I have a 1995 Ford Probe (5-speed) that needs front struts (~$450) and may have a coolant leak, but is very good and fun otherwise. I work in a rural area in southern Pennsylvania and am curious about this car on ice and snow. I also have at my disposal my wife’s old car, a 1997 Oldsmobile Eighty-Eight, which needs no work at the moment.
I am trying to decide what to do with the Probe over the winter (which is apparently supposed to be cold, but not that snowy here), and I could use some advice. Here are my options:
1) Find some kind of indoor storage (really cheap garage, barn, shed) for the Probe and drive only the Eighty-Eight. If I choose this option, I also wonder if it is wiser to have the car fixed first, or just fix it in the spring if nothing will get any worse.
2) Have the Probe fixed and drive it on warmer/drier days, and fight the ice and snow in the Eighty-Eight.
3) Wait to have the Probe fixed till spring, but keep it for free in the parking lot at my apartment complex. Could either remove the battery or attempt to drive it once in a while.
The Probe is the first car I’ve owned, and it’s a blast. I want to keep the car in good condition for another two years or so, and I would appreciate your help and insight. Thanks!
If you are planning to have the struts replaced in spring, why wait? Do it now. You will have use of the Probe all winter. You will certainly appreciate the second car when the Olds needs to go into the shop for a few days. And why maintain insurance, etc, for a car that is taken out of service?
The Probe will handle the winter conditions as good as the Olds. Make sure both have good tires.
It makes no sense to do anything other than keep both cars in service.
I would fix the Probe now and continue to drive it. Why give up driving it until spring for just $450? Cars don’t like to sit around in storage. Driving the car is the best thing for it.
The trick with snow is to have winter tires. They make all the difference. Either of these cars will be fine in snow with the proper tires.

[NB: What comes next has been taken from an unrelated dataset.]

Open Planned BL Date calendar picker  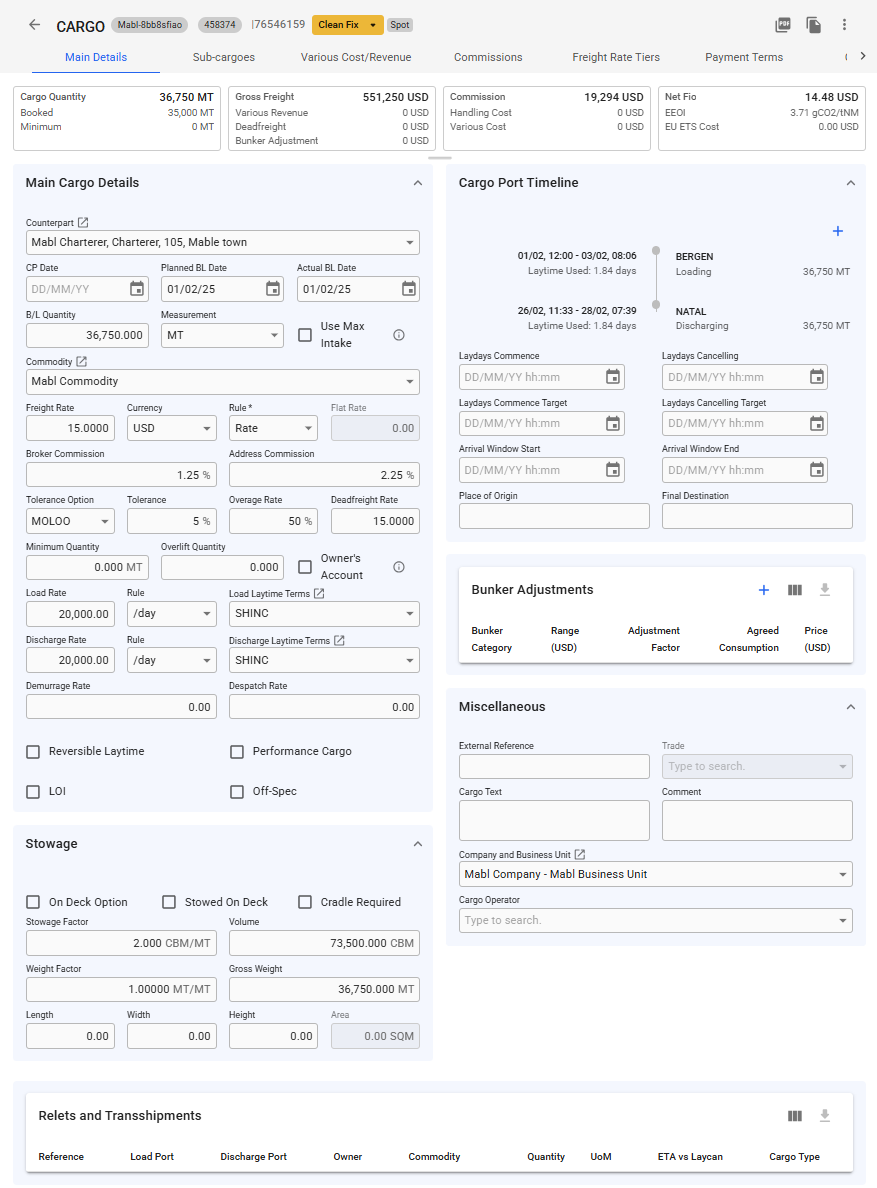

If you decide to wait until spring to fix the Probe put fuel stabilizer in the car NOW and make sure the gas tank is full before you park or store the car for the winter.
I’m not sure if either of your problems are applicable, but I’ve done the parking a car for winter instead of fixing it thing a few times and the trouble with it is that in the spring, you don’t know which problems it had before and which ones are just related to it sitting.
If you are for sure going to fix it, I’d vote for fix it now. At very least, I’d at least figure out the coolant leak issue before you put it away.